In Mulholland Drive, the chief sleuth is a Doris Day-like ingenue called Betty, who ends up investigating the psychosexual netherworld of Hollywood itself. We know she is bound for trouble when she arrives beaming with radiant hope at LAX, but this may conceivably be a true autobiographical touch on Lynch's part. "I came to LA in 1970 in August, in the night," Lynch remembers, "and I woke up in the morning and I'd never seen the light so bright. A feeling comes with the light, of creative freedom."
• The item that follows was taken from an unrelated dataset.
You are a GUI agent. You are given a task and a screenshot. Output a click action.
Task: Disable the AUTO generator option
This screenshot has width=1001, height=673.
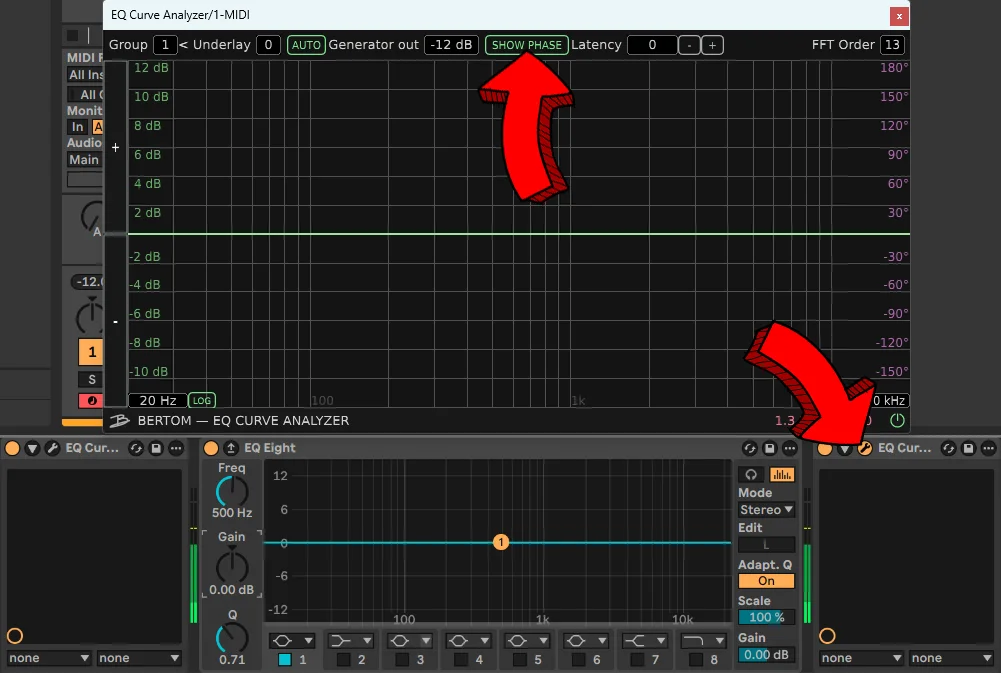tap(306, 44)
Prone to old-world cornball exclamations ("Good deal!"), Lynch has always seemed to mirror, or parody, himself in his clean-cut protagonists, shiny straight-edgers like Betty or Twin Peaks' java-guzzling Agent Cooper. Lynch is known to be a conservative at heart: US critic John Powers remembers being upbraided by him for taking Nancy Reagan's name in vain. He likes to highlight his regular Mr Jones aspect in touches like a concise biographical note, giving only his birthplace (Missoula, Montana) and former occupation (Eagle Scout). But it was Lynch's love of shiny Formica-top normality, of summer lawns and bubblegum pop, that in 1986's Blue Velvet kick-started the entire genre of the Suburban Surreal, making it impossible thereafter to use the phrase "white picket fences" without evoking "America's dark underbelly".
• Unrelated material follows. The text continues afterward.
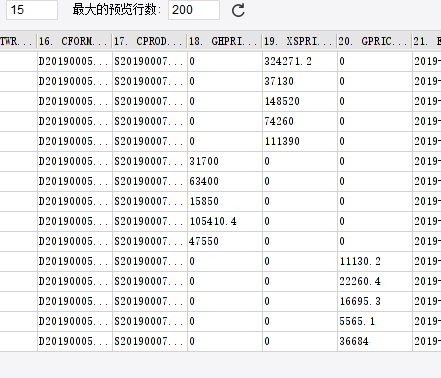
Task: Click the cell with value 148520
Action: [300, 101]
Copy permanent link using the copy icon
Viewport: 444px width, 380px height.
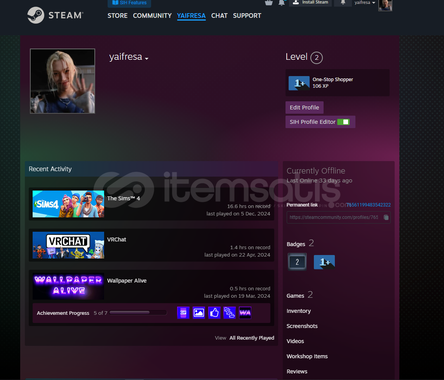pos(386,217)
Reviewing Blue Velvet on release, Pauline Kael accurately predicted that Lynch would be "the first populist surrealist – a Frank Capra of dream logic." What remains mysterious is how much that logic is a brilliant illusion which Lynch can summon up at will, and how much might remain elusive to himself. Eraserhead seemed to be dredged directly from a febrile unconscious that knew no censorship. Since then, Lynch's work has sometimes seemed to be trying too hard to recreate that effect, using smoke and mirrors to hide the stitching between oddball vignettes: as far back as Wild at Heart (1990), critics have disparaged such moments as Lynch doing Lynch. But then there are the films that fall somewhere between the two poles, where Lynch keeps you wondering whether the movie made itself, or whether there is a cynical hidden master plan. These tend to be his best, and the brilliant, perplexing Mulholland Drive is one of them.

However, Lynch sees himself as anything but a Hitchcockian puppeteer, pulling the punters' strings: "The word 'manipulation' is sort of sickening – the idea that someone would try to manipulate an audience." He's no Caligari, no Main Street Mabuse – just American cinema's last, strangest, most hands-on boy scout, and he just wants us to have some fun.